Exercise passage Start Marker

Browser Harness Development Notes

This page documents the Browser Harness v1 contracts that matter to backend, frontend, and QA contributors.

The frozen product decisions for this feature live in specs/6_browser_harness_v1.md.

Scope

Browser Harness v1 is intentionally narrow:

  • text-only
  • primary-only
  • prompt-only signed packs
  • browser capture imported as a normal run

The implementation goal is reproducible browser capture without leaking answers or checker logic to the third-party page.

Core Data Contracts

Provider

Provider now distinguishes between API-backed and browser-only targets:

{
  "surface": "api",
  "browser_target": null
}
{
  "surface": "browser",
  "browser_target": {
    "preset": "chatgpt",
    "origin": "https://chatgpt.com",
    "display_name": "ChatGPT Web"
  }
}

Rules:

  • only surface="api" providers appear in provider management, smoke tests, the normal run launcher, and schedules
  • only Browser Harness import creates surface="browser" providers
  • browser-provider upsert is keyed by preset + origin

Run config

Run config now supports an explicit judge provider:

{
  "variation": {
    "enabled": false,
    "per_item": 0,
    "strategies": []
  },
  "judge": {
    "provider_id": "prov_judge",
    "model": "gpt-4o-mini",
    "prompt": "Return 0 or 1.",
    "source": "browser_harness"
  }
}

Worker behavior:

  • prefer config.judge.provider_id
  • fall back to the run provider for older runs
  • write judge failure detail without destroying the imported browser run

REST Endpoints

POST /browser-harness/packs

Builds a prompt-only signed pack for the selected dataset scope.

Exercise passage End Marker

* _Task set_:
A: Reproduce the Browser Harness development notes from "This page documents" up to and including "live in specs/6_browser_harness_v1.md.".
B: List every characteristic given under the Scope heading of the Browser Harness development notes.
C: Extend the Browser Harness development notes past their final line, in the same style.

Information Start Marker

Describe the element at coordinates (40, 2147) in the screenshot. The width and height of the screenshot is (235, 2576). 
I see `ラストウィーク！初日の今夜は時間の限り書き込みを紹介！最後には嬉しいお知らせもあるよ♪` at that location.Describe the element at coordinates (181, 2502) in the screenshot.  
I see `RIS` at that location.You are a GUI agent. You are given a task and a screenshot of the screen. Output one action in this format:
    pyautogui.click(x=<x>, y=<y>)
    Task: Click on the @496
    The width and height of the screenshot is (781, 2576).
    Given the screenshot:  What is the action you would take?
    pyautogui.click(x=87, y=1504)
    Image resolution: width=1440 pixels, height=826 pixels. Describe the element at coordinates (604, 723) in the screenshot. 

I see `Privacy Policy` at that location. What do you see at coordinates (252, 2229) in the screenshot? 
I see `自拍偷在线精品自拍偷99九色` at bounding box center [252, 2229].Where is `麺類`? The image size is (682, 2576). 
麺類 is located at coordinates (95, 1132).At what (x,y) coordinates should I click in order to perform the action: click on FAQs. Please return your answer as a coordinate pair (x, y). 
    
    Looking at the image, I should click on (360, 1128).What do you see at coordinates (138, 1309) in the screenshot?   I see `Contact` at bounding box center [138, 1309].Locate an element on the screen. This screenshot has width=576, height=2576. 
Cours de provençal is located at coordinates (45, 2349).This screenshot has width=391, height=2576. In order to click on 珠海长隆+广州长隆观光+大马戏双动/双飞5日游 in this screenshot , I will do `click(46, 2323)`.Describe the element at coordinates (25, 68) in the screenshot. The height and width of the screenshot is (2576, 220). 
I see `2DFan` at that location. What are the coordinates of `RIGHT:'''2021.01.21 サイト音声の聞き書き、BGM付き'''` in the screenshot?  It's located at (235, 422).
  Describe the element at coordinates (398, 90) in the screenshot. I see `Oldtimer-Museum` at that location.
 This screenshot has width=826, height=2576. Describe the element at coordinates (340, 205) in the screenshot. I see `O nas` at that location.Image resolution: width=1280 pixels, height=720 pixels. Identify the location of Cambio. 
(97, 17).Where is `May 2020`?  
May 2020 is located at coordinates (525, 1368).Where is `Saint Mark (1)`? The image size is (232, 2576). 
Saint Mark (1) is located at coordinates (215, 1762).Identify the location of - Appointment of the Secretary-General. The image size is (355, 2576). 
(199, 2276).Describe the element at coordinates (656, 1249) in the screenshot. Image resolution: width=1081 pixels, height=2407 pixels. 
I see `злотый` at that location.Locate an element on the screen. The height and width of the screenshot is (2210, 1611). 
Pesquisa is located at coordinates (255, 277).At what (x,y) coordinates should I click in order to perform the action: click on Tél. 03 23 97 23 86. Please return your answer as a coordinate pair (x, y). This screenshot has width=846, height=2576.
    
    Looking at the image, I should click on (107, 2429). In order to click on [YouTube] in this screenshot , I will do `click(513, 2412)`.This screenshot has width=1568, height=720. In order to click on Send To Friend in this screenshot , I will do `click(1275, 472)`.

Information End Marker

* _Task-by-task outputs_:
A:
This page documents the Browser Harness v1 contracts that matter to backend, frontend, and QA contributors.

The frozen product decisions for this feature live in specs/6_browser_harness_v1.md.

B:
- text-only
- primary-only
- prompt-only signed packs
- browser capture imported as a normal run

C:
The response includes:

  • dataset identity and version hash
  • filtered items with prompt_text
  • section metadata
  • scoring eligibility
  • dataset_token

The response excludes:

  • answers
  • checker logic
  • embedded assets
  • the full dataset package

POST /browser-harness/imports

Imports a Browser Harness capture from either:

  • .eval752.zip
  • JSON fallback payload

Import responsibilities:

  • verify dataset_token
  • verify dataset/version still matches the current workspace
  • create or reuse a browser-only provider
  • create a completed run with triggered_by = browser_harness
  • persist run items, browser metadata, and logs
  • queue runs.score

The response reports:

  • run_id
  • provider_id
  • provider_name
  • whether the dataset was reused
  • whether scoring was queued

ZIP Package Format

Runtime ZIP exports are store-only archives containing:

  • manifest.json
  • browser_harness.json
  • results.jsonl

manifest.json

{
  "format": "eval752.browser_harness.v1",
  "exported_at": "2026-03-12T18:10:00Z",
  "item_count": 12,
  "error_count": 1
}

browser_harness.json

{
  "dataset_token": "signed-token",
  "target": {
    "preset": "gemini",
    "origin": "https://gemini.google.com",
    "display_name": "Gemini Web"
  },
  "judge": {
    "provider_id": "prov_judge",
    "model": "gpt-4o-mini",
    "prompt": "Return 0 or 1."
  },
  "session": {
    "started_at": "2026-03-12T18:09:00Z",
    "finished_at": "2026-03-12T18:10:00Z"
  },
  "label": "Gemini Web Browser Harness import"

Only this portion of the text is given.